Please gather every line of the records below that contains the string "pyautogui", matching case exactly.

[Saved dataset items]
● ● ● ● ●

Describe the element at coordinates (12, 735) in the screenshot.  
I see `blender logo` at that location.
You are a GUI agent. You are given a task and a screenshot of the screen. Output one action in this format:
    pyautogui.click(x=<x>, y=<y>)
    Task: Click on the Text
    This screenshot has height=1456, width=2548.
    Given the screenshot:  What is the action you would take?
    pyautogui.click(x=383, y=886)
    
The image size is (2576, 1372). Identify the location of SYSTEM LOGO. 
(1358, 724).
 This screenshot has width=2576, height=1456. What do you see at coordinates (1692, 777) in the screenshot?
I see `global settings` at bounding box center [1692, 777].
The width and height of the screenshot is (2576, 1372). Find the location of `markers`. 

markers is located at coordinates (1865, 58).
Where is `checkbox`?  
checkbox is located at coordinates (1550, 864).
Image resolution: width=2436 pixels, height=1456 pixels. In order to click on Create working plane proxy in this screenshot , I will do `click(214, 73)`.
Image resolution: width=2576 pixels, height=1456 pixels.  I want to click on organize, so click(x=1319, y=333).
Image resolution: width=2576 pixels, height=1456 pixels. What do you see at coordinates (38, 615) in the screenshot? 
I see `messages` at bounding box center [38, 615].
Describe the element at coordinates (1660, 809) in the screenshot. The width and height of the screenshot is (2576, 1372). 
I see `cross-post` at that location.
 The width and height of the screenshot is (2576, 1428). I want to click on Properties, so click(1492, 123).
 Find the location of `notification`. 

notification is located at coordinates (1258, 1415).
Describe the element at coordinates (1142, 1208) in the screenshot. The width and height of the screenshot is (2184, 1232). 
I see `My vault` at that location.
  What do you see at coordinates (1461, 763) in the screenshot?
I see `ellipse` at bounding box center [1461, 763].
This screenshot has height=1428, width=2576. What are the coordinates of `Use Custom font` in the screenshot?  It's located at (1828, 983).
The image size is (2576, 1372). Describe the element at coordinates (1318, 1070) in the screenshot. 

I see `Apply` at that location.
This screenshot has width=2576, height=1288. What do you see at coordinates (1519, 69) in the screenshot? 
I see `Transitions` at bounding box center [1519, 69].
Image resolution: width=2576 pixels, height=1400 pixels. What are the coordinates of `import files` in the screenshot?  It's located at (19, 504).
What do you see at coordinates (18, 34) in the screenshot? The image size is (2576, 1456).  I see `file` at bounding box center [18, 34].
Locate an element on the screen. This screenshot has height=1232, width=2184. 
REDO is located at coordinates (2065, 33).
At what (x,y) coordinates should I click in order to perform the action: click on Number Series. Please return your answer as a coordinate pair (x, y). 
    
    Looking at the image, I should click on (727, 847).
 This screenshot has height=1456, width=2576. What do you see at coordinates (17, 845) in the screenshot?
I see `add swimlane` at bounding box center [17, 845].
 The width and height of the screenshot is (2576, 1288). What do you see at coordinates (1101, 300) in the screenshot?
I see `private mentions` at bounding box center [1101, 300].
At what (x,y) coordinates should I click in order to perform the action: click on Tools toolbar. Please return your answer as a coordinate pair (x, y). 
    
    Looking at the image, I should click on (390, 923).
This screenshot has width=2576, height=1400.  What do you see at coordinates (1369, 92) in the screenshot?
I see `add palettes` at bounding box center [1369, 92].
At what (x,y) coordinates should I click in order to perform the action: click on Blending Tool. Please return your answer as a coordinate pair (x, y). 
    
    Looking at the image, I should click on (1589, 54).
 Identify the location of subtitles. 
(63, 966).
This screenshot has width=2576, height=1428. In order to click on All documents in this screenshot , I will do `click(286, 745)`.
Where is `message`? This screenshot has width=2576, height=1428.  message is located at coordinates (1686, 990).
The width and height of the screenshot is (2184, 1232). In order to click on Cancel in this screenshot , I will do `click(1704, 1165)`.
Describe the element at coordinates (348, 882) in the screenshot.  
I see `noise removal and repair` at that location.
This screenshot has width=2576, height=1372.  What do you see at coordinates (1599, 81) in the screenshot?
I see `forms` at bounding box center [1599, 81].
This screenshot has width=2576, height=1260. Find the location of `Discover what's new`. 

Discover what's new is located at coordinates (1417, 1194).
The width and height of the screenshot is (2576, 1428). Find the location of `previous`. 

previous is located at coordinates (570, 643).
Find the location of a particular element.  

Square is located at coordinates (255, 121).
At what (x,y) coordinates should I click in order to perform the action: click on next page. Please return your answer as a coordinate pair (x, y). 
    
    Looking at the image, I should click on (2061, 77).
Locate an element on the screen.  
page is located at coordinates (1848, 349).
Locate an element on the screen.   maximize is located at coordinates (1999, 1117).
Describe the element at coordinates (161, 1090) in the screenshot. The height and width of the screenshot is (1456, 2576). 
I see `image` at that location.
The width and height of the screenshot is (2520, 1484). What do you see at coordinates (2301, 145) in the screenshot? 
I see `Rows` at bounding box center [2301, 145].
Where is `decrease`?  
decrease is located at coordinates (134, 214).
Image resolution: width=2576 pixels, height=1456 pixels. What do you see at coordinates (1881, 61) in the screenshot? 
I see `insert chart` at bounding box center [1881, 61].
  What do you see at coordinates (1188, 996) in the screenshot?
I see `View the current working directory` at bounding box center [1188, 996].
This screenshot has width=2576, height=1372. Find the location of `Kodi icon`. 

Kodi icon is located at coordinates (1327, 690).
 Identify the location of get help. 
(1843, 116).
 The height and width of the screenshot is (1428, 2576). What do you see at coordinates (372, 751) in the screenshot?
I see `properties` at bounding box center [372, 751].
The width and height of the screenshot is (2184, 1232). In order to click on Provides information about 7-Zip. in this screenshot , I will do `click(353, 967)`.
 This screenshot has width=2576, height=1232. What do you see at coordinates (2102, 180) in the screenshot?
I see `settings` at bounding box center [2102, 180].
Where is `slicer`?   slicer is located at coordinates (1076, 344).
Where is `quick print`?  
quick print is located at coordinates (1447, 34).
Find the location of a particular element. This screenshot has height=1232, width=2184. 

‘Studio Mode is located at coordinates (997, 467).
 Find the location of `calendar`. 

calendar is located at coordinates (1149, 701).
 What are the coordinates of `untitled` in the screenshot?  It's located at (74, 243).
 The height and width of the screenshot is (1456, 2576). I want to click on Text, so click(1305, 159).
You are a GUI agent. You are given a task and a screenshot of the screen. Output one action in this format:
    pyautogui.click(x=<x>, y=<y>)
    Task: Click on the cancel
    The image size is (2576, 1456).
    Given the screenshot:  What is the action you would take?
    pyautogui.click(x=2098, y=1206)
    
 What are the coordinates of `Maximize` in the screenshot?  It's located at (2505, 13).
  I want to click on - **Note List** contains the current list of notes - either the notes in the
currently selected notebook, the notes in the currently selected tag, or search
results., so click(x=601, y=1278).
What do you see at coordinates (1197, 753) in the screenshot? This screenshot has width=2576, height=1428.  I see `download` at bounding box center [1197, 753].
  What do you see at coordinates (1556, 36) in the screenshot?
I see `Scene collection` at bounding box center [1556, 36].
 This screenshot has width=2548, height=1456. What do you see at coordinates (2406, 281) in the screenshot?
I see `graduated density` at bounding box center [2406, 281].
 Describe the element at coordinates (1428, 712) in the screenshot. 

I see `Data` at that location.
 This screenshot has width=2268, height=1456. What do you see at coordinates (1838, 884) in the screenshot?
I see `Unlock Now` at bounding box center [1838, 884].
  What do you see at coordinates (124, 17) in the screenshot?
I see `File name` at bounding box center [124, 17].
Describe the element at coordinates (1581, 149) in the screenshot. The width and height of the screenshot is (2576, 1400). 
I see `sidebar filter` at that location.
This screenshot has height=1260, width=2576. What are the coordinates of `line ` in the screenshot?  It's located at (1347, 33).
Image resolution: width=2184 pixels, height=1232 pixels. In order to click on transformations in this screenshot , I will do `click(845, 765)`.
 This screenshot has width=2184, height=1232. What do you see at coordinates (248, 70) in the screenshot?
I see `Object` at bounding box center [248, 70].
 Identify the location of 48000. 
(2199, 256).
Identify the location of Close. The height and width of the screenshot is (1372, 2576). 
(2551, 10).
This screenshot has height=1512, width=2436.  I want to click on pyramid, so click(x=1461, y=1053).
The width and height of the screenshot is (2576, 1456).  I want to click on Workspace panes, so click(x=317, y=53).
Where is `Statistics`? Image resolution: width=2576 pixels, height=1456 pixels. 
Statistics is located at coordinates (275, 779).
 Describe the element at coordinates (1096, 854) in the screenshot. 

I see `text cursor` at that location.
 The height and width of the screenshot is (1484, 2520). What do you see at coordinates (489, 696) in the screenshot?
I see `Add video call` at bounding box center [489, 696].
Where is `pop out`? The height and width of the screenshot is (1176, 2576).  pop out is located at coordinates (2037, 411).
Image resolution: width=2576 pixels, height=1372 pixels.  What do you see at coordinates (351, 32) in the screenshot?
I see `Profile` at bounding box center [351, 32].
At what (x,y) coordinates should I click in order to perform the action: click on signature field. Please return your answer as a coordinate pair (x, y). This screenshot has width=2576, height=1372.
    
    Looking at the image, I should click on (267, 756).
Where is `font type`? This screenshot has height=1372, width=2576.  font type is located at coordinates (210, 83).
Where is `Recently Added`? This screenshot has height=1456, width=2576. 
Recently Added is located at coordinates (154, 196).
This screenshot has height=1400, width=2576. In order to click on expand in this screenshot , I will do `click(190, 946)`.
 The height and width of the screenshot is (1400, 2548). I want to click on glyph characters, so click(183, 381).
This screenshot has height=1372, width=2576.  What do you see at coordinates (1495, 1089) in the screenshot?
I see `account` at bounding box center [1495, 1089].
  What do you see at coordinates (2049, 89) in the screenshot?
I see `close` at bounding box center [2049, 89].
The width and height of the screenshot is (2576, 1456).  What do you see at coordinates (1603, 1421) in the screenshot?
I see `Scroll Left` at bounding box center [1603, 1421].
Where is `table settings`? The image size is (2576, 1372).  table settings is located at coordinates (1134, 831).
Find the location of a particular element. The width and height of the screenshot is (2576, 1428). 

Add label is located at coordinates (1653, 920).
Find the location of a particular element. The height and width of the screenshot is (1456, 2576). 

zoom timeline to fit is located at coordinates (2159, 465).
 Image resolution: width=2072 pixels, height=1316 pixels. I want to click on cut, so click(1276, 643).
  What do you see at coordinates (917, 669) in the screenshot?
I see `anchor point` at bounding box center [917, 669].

● ● ● ● ●

Solution for this problem |
    pyautogui.click(x=<x>, y=<y>)
    pyautogui.click(x=383, y=886)
    pyautogui.click(x=<x>, y=<y>)
    pyautogui.click(x=2098, y=1206)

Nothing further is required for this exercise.